Revolutionary change is needed. This is clear in the exploitation of workers by bankers and corporate CEOs, the racist cops jailing and killing Black and Latino youth, the million families losing their homes to foreclosure. The starting point is that for millions of people in the United States—for the vast majority, in fact—the system is not working.
In an advanced capitalist country like the United States, the rule of the tiny minority is held up by a vast network of ideology, myths and propaganda to justify the unjustifiable. Despite the illusion of choice and variety illustrated by cable television offering 1,000 channels and internet media from every corner of the country, the message is remarkably uniform. The system of capitalism, despite its problems, is the best of all possible worlds. It is based on human nature. Humanity is corrupted, whether by greed or by “original sin,” and so exploitation is natural.
But despite the mythology of the invincibility of capitalism, history has shown that capitalism cannot exist without people’s resistance, protest and rebellion. For those who decide to stand up and say, “No more,” the question, “Why socialism?” is not an academic question. For us, it is the modern version of the question: Which way forward? How can we change the world?
A point of clarity about the use of the world “socialism.” By socialism, we mean the goal of our struggle: a world free from exploitation, racism, war and oppression, a classless society. It is the peaceful, planned society that Albert Einstein referred to in his 1949 essay titled “Why Socialism?”
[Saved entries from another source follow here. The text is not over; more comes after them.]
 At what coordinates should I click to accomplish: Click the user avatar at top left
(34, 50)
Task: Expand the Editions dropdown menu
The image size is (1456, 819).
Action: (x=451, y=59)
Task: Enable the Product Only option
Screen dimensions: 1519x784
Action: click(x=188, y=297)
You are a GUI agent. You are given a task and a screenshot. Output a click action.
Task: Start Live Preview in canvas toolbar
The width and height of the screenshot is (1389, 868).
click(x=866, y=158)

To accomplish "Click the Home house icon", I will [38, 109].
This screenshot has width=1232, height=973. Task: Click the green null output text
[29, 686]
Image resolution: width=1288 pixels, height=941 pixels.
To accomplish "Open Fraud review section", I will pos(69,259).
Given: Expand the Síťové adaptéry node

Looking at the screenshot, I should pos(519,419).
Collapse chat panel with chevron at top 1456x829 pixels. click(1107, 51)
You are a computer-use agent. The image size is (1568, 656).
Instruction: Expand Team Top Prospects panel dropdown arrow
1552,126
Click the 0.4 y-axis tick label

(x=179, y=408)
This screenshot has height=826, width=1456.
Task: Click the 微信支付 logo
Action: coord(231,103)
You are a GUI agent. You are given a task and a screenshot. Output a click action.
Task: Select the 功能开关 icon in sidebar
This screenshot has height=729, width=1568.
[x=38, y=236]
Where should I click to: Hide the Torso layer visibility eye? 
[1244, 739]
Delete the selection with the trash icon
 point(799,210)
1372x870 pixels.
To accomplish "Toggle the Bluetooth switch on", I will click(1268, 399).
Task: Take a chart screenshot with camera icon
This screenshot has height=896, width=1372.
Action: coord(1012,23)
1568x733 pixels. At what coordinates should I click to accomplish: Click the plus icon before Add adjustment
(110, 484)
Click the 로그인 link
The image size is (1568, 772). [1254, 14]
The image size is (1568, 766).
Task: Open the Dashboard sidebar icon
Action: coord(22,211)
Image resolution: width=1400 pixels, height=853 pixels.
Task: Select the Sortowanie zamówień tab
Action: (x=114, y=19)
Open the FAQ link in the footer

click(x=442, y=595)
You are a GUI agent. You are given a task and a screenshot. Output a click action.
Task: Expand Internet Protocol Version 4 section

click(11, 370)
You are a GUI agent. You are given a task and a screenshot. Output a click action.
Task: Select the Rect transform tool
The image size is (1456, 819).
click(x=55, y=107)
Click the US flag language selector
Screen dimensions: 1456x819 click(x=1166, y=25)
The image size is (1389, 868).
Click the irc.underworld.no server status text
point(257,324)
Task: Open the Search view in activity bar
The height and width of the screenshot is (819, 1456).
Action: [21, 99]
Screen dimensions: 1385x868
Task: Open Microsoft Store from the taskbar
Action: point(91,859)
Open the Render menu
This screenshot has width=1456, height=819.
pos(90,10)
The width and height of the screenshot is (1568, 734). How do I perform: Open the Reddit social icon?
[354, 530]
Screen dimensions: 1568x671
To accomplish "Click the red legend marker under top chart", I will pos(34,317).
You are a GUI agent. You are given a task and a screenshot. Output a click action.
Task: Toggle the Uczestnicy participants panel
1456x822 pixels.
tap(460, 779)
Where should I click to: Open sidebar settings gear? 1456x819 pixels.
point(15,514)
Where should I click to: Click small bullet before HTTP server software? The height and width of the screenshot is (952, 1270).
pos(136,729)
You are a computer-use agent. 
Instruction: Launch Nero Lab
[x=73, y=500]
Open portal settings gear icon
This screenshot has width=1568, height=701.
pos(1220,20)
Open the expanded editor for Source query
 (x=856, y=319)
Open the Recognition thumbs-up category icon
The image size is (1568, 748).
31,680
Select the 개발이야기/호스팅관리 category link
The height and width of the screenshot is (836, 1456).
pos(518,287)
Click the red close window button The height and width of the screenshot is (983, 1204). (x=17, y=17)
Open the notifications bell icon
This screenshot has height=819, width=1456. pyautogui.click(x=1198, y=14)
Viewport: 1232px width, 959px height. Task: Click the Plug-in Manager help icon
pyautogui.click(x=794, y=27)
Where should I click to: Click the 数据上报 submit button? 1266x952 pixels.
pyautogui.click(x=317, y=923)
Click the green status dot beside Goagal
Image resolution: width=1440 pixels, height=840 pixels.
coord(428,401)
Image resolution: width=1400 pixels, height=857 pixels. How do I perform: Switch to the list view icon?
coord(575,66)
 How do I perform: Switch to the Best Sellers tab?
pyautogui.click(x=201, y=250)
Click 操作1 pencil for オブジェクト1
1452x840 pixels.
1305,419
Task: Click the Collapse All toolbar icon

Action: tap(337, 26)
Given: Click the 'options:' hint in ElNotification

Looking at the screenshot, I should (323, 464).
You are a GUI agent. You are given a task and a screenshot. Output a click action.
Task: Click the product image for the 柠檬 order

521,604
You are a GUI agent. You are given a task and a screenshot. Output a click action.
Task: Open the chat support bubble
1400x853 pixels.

By socialism, we also mean the efforts to construct that society, including the experiences of those revolutions that have uprooted capitalism and began constructing a society in the interests of the working class—both the successes and the failures. In this sense, we are not referring to an ideal but to a historical project.
Third, by socialism we mean the revolutionary struggle to achieve the goal of a classless society. As several of the articles here point out, there is a ruling class in the United States that benefits enormously from the capitalist system of exploitation, and it will not give up its power without a fight. So while in 1848, Karl Marx and Frederick Engels could not call their essay the “Socialist Manifesto” for fear of being mistaken for the non-revolutionary socialists that then dominated the working-class landscape, today we see in socialism its original fighting program.
“But don’t you mean communism?” some might ask. The answer is yes. While Marx and Lenin distinguished communism as a classless society compared to socialism as a society where the state was withering away, we see the two as inextricably linked.
In other words, when we answer the question, “Why socialism?” we are answering why we need revolutionary change in the United States.
Why now?
One might say, with good reason, that the need for socialism is nothing new. In some ways, the question has been answered since 1848, when Marx and Engels wrote the Communist Manifesto. But the question takes on new urgency today.
World capitalism is again experiencing the type of crisis that is built into its very nature. An economic crisis is already underway in the United States. The effects are being felt more and more across the country. They will be felt around the world.
Combined with the economic crisis is the inevitable outcome in the era of imperialism—war. The overthrow of the Soviet Union in 1991 opened an era of unparalleled conflict and war. The imperialist adventure in the Middle East has drawn the Pentagon into a situation that is both untenable and unavoidable.
War and depression: That is the volatile mix that offers only two outcomes: barbarism or revolution.
So posing the question “Why socialism?” today is an effort to intervene in this world struggle. It is not dispassionate or academic.
The Party for Socialism and Liberation was formed in 2004 on the premise of an upsurge and revival of the struggle for socialism—both in the United States and around the world.
The Communist Manifesto today
Although that pamphlet Marx and Engel’s Communist Manifesto was written 160 years ago, using the language and references of a different period in the class struggle, it remains a living document in the hands of proletarian revolutionaries.
The Manifesto’s clarion call, “Workers of the world unite, you have nothing to lose but your chains,” was an urgent appeal for international working-class solidarity at a time when the European ruling classes were aiming to use the emerging working class as cannon fodder in their predatory wars of nationalist expansion. Workers were endlessly sent to war to kill other workers. Nationalist rivalries between capitalists left the appearance that workers could do nothing but hate and butcher each other. Uniting and rejecting bourgeois nationalism was not only the proletariat’s answer to capitalist savagery. It also offered the only hope for a better world free from endless war.
In the wake of the 1917 Russian Revolution, the Communist International updated the slogan to the imperialist era, appealing to “workers and oppressed peoples.” It was recognition that imperialist domination had generated multi-class movements in the oppressed world whose objective interests aligned them with the revolutionary proletarian movement.
Today, the peoples of the oppressed world are becoming more and more proletarian. When the multinational working class of the imperialist countries stretch out a hand of internationalist solidarity to the oppressed world, they are now more likely to meet the hand of a fellow worker than the peasant farmer or small owner of the past. The struggles against NAFTA and the Free Trade Area of the Americas offer real opportunities for this solidarity to emerge.
International working-class solidarity—that remains the foundation on which revolutionary socialism can grow and develop.
Why socialism? Because the future of humanity depends on it.